The performances are all satisfactory without any being exceptional. Joan Hickson has a presence about equal in impact to a tuna fish on white bread but other reviewers have compared her acting favorably with that of Helen Hayes in an earlier version of the story, and I can believe it.
Donald Pleasance, whose bald head has become freckled with age, is great as the wheelchair-bound curmudgeon, and Barbara Barnes as his major domo is properly pretty. As Lucky Dyson, Sue Loyd is presented as repellent but Sophie Ward as the endangered wife is flawless -- beautiful, slender, frangible, edible. Her acting is okay too. But it's really a little unfair that someone should be as attractive as Ward, way out there on the end of the Gaussian distribution, while so many of the rest of us fall short by a silly millimeter here, a tangent there, a conical section somewhere else. What is it that makes one person gorgeous and another not? Inquiring minds want to know. And, curse her, she moves with elegance and grace too. Has she no modesty?
As for the plot, well, I read the novel years ago and found it confusing and gossipy and the film doesn't change things much. I actually didn't understand much of it. Partly because of the intricacy of the story itself, partly because of some odd accents used by the principals, and partly because those damned chirping crickets didn't sound like crickets at all, but rather the squeakings of a rusty old porch swing -- and loud.
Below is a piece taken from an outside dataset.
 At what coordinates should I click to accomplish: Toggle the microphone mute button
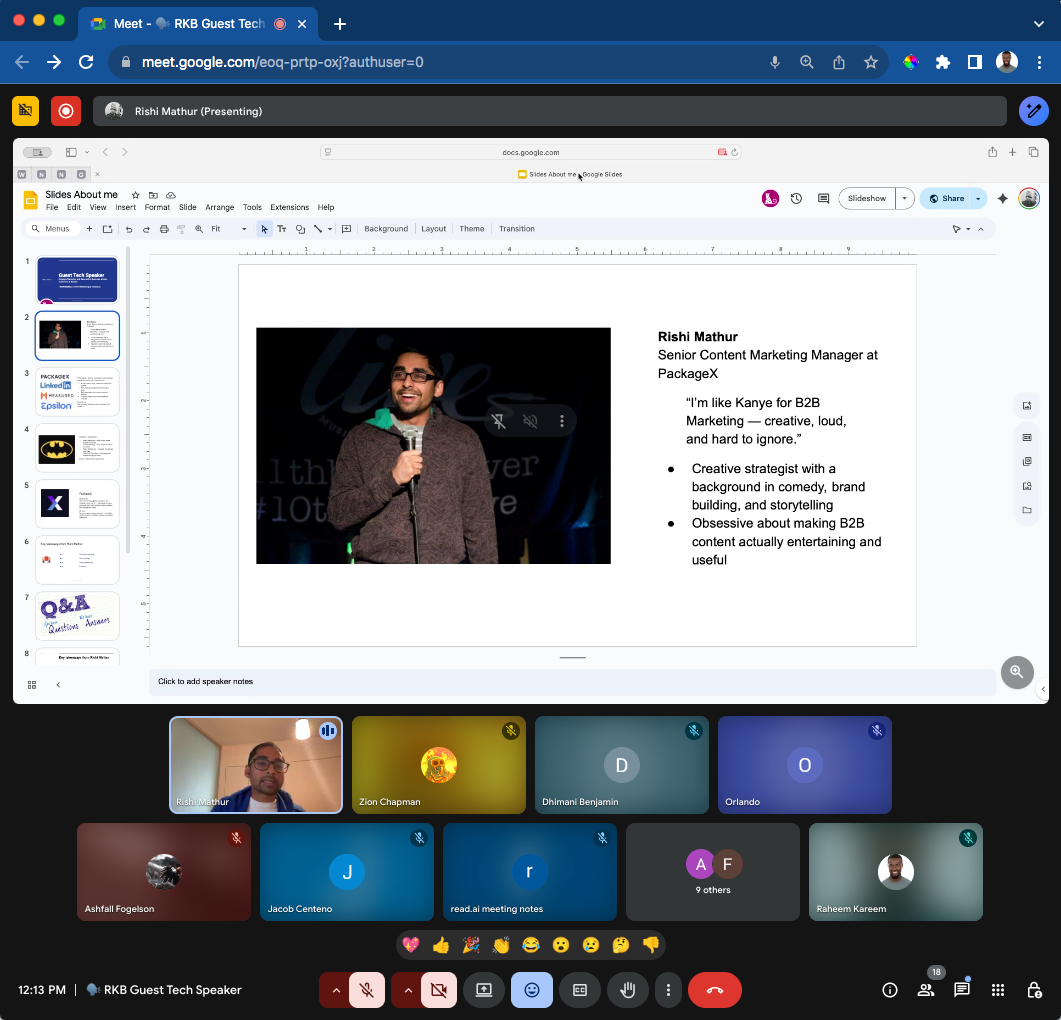click(x=367, y=990)
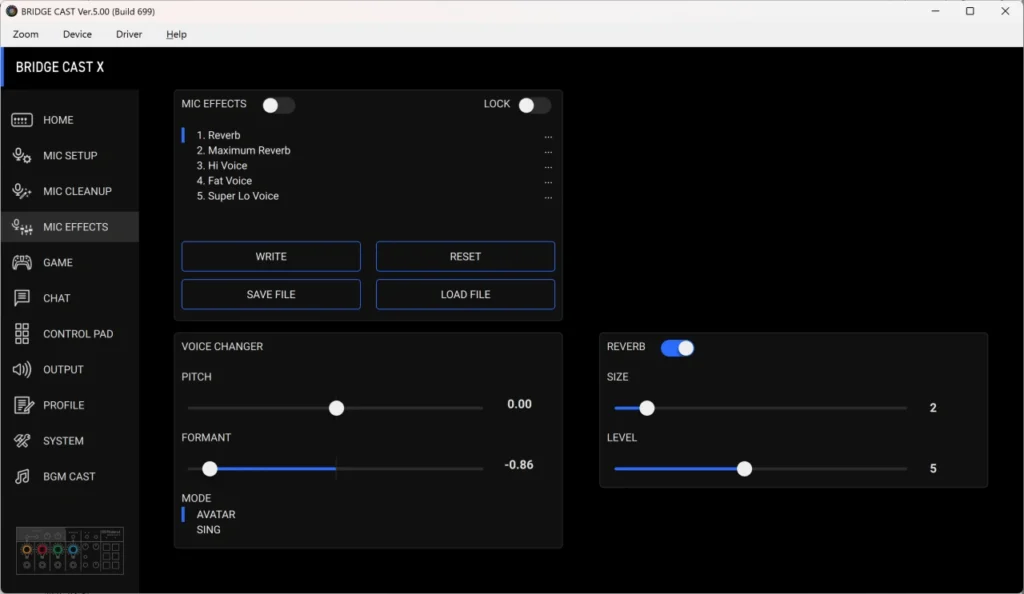Click the WRITE button
The image size is (1024, 594).
coord(271,256)
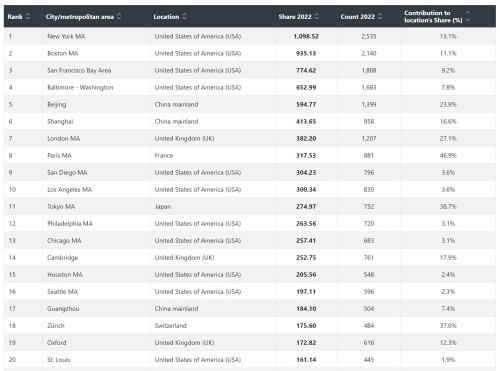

The photography seemed subdued, considering this is Barbados. There's little sense of sunshine and beaches. Though we see some sand and sea, they lack dazzle.
I think, if I had to choose, I'd prefer Hercule Poirot. He has a good many quirks that make him a person of some interest, while Miss Marple has only her knitting. It's also more fun -- and more politically correct -- to make fun of a short, squat, vain, finicky epicurean. It's harder to have fun with a little old lady who is essentially a passive observer.